EXERCISE DIRECTIONS:
Revise the lines between the one holding "Select Connect by" and the one holding "click(x=366, y=587)", inclusive, so that "Instruction" becomes "Directive" and nothing else changes. Give back only those lines.

EXERCISE MATERIALS:
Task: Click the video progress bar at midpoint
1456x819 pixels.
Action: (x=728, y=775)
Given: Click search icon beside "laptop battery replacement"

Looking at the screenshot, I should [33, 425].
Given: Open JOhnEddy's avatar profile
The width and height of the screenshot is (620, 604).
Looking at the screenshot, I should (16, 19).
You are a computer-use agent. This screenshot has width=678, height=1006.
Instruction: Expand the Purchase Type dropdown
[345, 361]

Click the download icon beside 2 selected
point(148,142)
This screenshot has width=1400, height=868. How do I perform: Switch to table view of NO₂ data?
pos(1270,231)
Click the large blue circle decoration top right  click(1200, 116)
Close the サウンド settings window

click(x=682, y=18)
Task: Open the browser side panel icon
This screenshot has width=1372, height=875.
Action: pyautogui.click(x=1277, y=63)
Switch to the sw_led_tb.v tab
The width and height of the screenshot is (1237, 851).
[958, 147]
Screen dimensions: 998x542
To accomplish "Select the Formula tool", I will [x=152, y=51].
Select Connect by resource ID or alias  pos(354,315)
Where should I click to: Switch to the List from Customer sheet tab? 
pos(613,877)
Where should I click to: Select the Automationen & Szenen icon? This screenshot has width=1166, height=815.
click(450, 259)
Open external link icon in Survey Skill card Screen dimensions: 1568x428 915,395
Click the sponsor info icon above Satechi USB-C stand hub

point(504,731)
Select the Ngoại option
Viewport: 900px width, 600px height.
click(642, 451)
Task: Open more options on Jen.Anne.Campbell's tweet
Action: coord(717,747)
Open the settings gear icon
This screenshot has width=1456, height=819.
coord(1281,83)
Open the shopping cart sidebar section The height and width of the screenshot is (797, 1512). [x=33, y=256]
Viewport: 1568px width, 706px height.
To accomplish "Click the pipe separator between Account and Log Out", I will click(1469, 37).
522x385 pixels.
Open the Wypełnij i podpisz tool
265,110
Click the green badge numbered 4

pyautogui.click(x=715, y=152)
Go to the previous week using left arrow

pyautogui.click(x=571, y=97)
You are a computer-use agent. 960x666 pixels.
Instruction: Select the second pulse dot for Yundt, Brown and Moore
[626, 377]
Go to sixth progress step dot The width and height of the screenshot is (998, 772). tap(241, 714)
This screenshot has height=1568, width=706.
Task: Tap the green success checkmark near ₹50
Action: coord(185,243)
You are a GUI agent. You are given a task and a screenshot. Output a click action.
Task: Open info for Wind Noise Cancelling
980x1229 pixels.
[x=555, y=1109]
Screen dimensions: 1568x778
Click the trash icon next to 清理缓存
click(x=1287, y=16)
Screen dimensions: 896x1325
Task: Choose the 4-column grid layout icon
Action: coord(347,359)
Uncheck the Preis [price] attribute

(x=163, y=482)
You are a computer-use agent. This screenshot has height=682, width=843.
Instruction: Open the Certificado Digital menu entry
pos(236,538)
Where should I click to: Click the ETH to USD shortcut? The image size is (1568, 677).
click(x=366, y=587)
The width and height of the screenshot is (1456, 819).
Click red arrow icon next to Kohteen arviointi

EXERCISE OUTPUT:
Select Connect by resource ID or alias  pos(354,315)
Where should I click to: Switch to the List from Customer sheet tab? 
pos(613,877)
Where should I click to: Select the Automationen & Szenen icon? This screenshot has width=1166, height=815.
click(450, 259)
Open external link icon in Survey Skill card Screen dimensions: 1568x428 915,395
Click the sponsor info icon above Satechi USB-C stand hub

point(504,731)
Select the Ngoại option
Viewport: 900px width, 600px height.
click(642, 451)
Task: Open more options on Jen.Anne.Campbell's tweet
Action: coord(717,747)
Open the settings gear icon
This screenshot has width=1456, height=819.
coord(1281,83)
Open the shopping cart sidebar section The height and width of the screenshot is (797, 1512). [x=33, y=256]
Viewport: 1568px width, 706px height.
To accomplish "Click the pipe separator between Account and Log Out", I will click(1469, 37).
522x385 pixels.
Open the Wypełnij i podpisz tool
265,110
Click the green badge numbered 4

pyautogui.click(x=715, y=152)
Go to the previous week using left arrow

pyautogui.click(x=571, y=97)
You are a computer-use agent. 960x666 pixels.
Directive: Select the second pulse dot for Yundt, Brown and Moore
[626, 377]
Go to sixth progress step dot The width and height of the screenshot is (998, 772). tap(241, 714)
This screenshot has height=1568, width=706.
Task: Tap the green success checkmark near ₹50
Action: coord(185,243)
You are a GUI agent. You are given a task and a screenshot. Output a click action.
Task: Open info for Wind Noise Cancelling
980x1229 pixels.
[x=555, y=1109]
Screen dimensions: 1568x778
Click the trash icon next to 清理缓存
click(x=1287, y=16)
Screen dimensions: 896x1325
Task: Choose the 4-column grid layout icon
Action: coord(347,359)
Uncheck the Preis [price] attribute

(x=163, y=482)
You are a computer-use agent. This screenshot has height=682, width=843.
Directive: Open the Certificado Digital menu entry
pos(236,538)
Where should I click to: Click the ETH to USD shortcut? The image size is (1568, 677).
click(x=366, y=587)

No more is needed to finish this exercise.